In this paper, we propose a novel approach to representing sequences, which might be of different lengths and of different characteristics, in a higher dimensional space. In this approach, each sequence is represented by a LSM, which gives approximation to the conditional probability of likelihood of the sequence. After obtaining models, the classification is conducted on the models, rather than on the sequences directly. In this paper, we discuss measurements under different assumptions on the “model distributions”. The model set, along with the defined measurements, offers a novel space for classification and other possible learning tasks. This space is referred as a model space for a certain data set in this paper.

2 Discriminant Learning in the Model Space

LSM incorporates time into the model of neural network to enhance the level of realism in the simulation, emerging as a new computational model [16]. A LSM consists of two parts (apart from input layer) in its framework. A large collection of nodes that are randomly connected to each other make up the reservoir part. Each node receives inputs from input layer as well as from other nodes. The spatio-temporal pattern of the activations in nodes is read out by the final layer as linear combinations in performing certain tasks. The final layer is the only part that needs training.

We illustrate the scheme diagram of model space and LSM in Fig. 1. In the figure, LSMs are used to give approximations to sequences and in turn the set of LSMs is considered in the learning algorithms.

Fig. 1.
figure 1

The schematic diagram for LSM and model space. LSMs provide representations for two sequences. The model space is seen as a high dimensional space, in which the readout weights of LSMs are assembled.
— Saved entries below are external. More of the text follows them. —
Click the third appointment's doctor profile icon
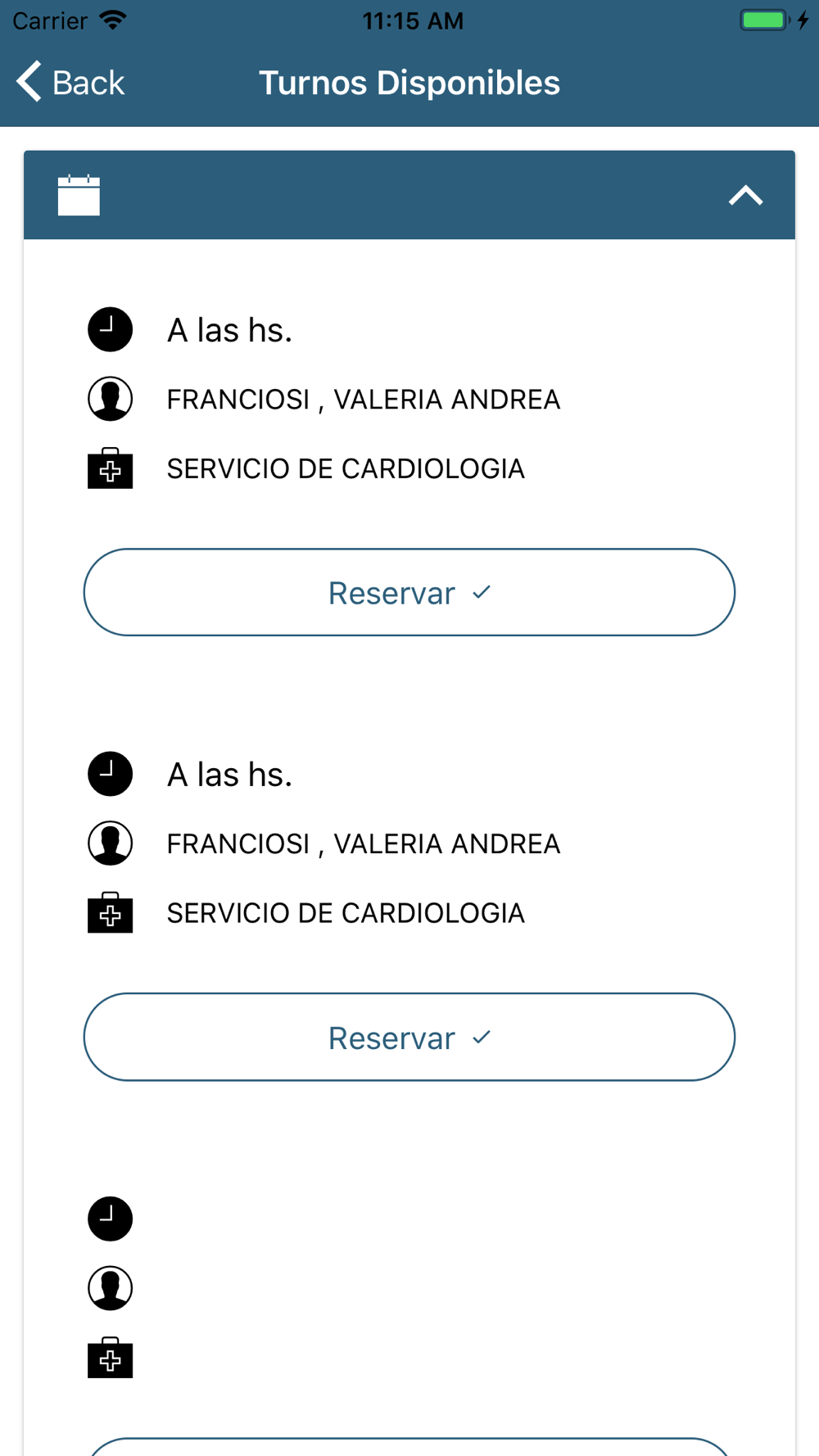Screen dimensions: 819x1456 110,1288
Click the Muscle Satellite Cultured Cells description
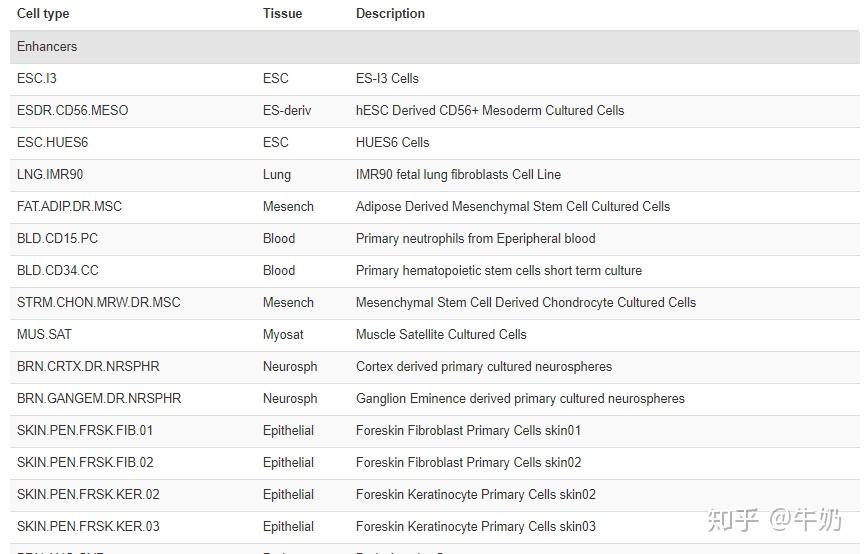864x554 pixels. click(x=441, y=334)
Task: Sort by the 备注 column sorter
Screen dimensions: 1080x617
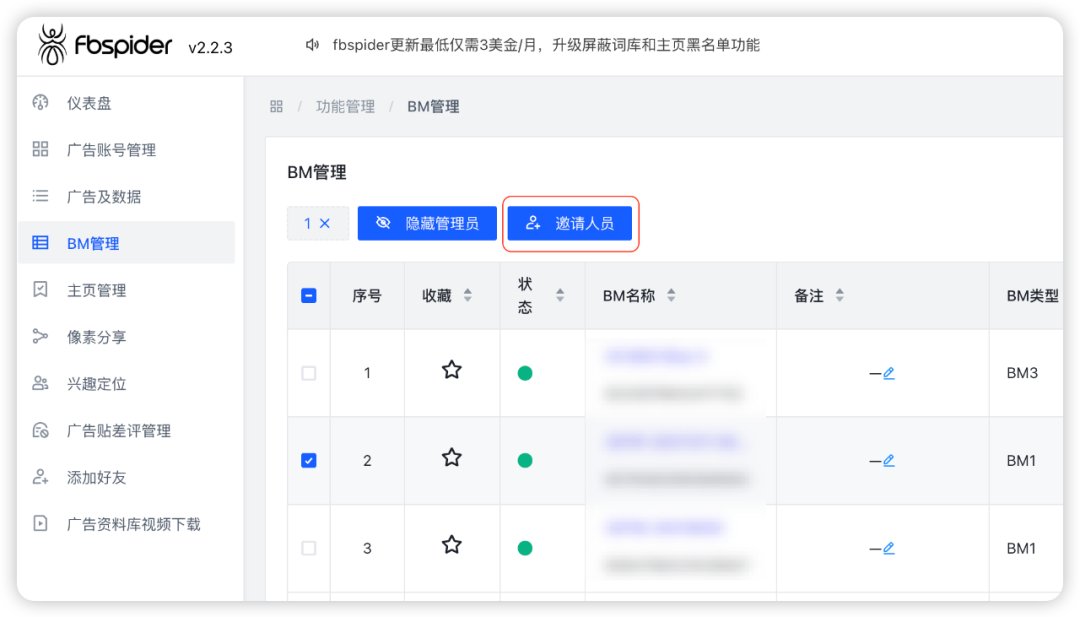Action: coord(840,295)
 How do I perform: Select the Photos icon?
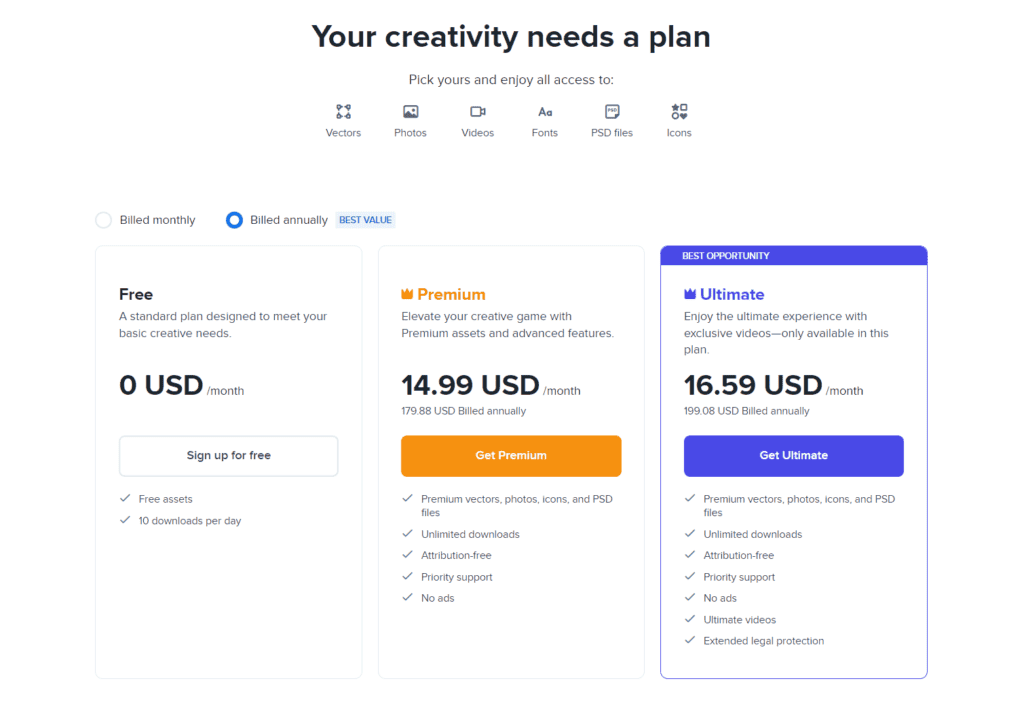coord(410,111)
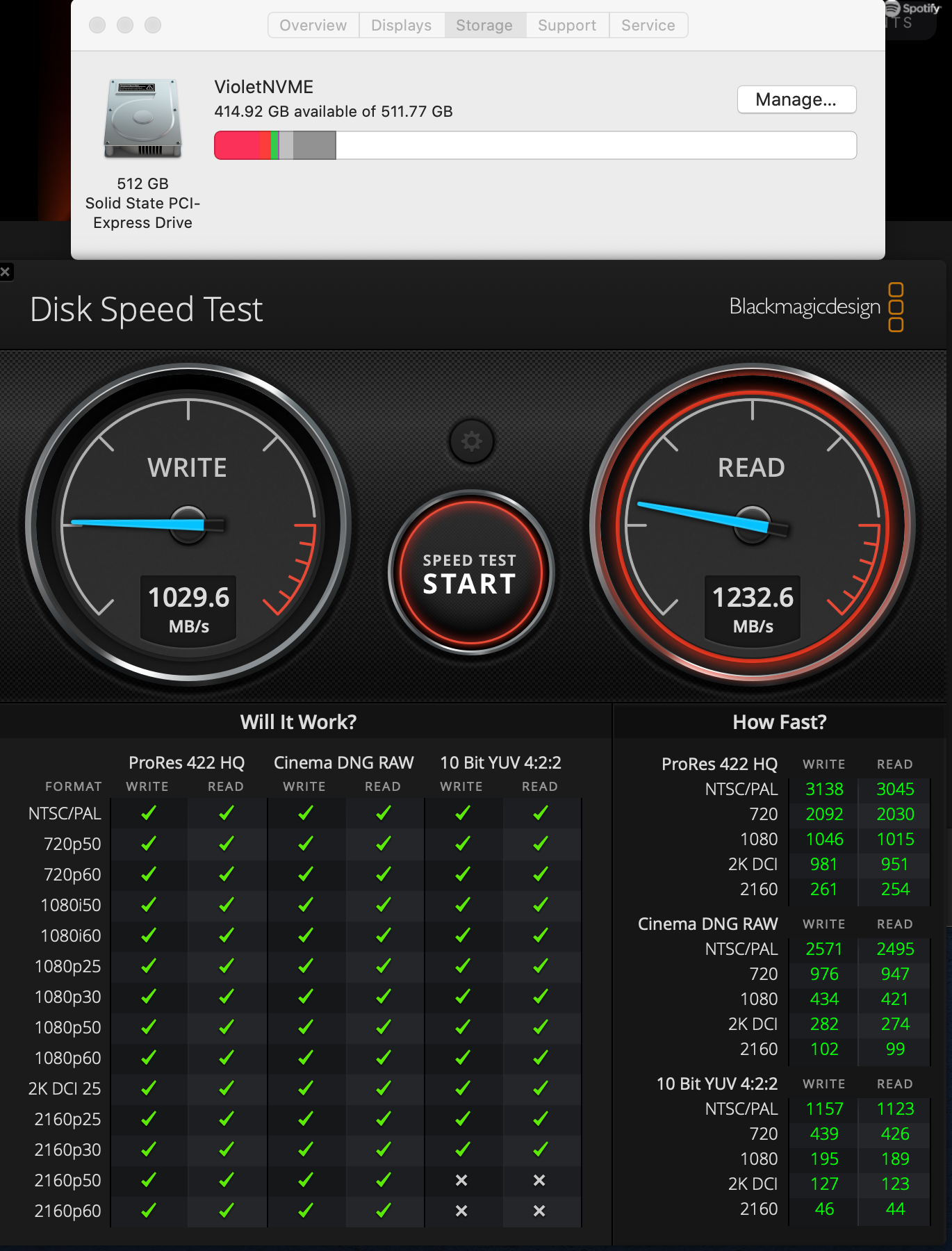Click the Spotify icon in the corner
Viewport: 952px width, 1251px height.
(x=893, y=9)
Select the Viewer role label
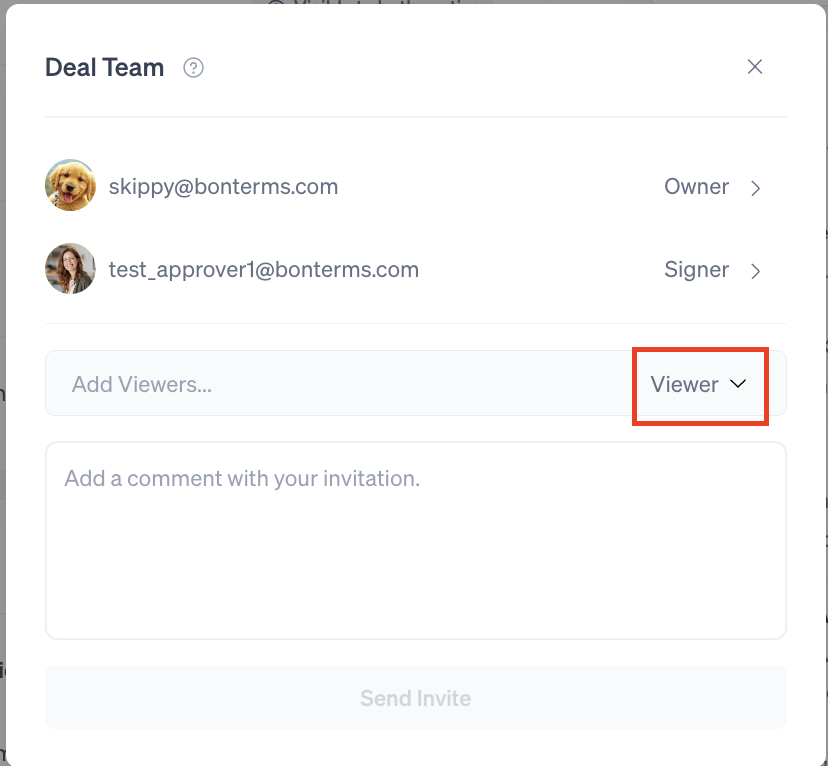 684,384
The form of the LSM [14] is generalized as follows:

$$\begin{aligned} \left\{ \begin{aligned} \varvec{x}(t)&= Q(R\varvec{x}(t-1)+V\varvec{s}(t)) \\ \varvec{y}(t)&= f(\varvec{x}(t))= W\varvec{x} \end{aligned} \right. \end{aligned}$$

where \(\varvec{x}(t) \in \mathfrak {R}^{n}\) is the state vector defined in the real domain. Subscript n is the number of reservoir nodes. Input \(\varvec{s}(t)\in \mathfrak {\mathfrak {R}}^{d+1}\) is input which has been augmented by adding bias as one of its components. R and V are the appropriately defined coefficient matrices. \(\varvec{y}(t)\in \mathfrak {R}^{n'}\) and W denote output and readout weights respectively. Superscript \(n'\) is the dimensionality of output. \(Q(\cdot )\) is the response function defined on the internal nodes.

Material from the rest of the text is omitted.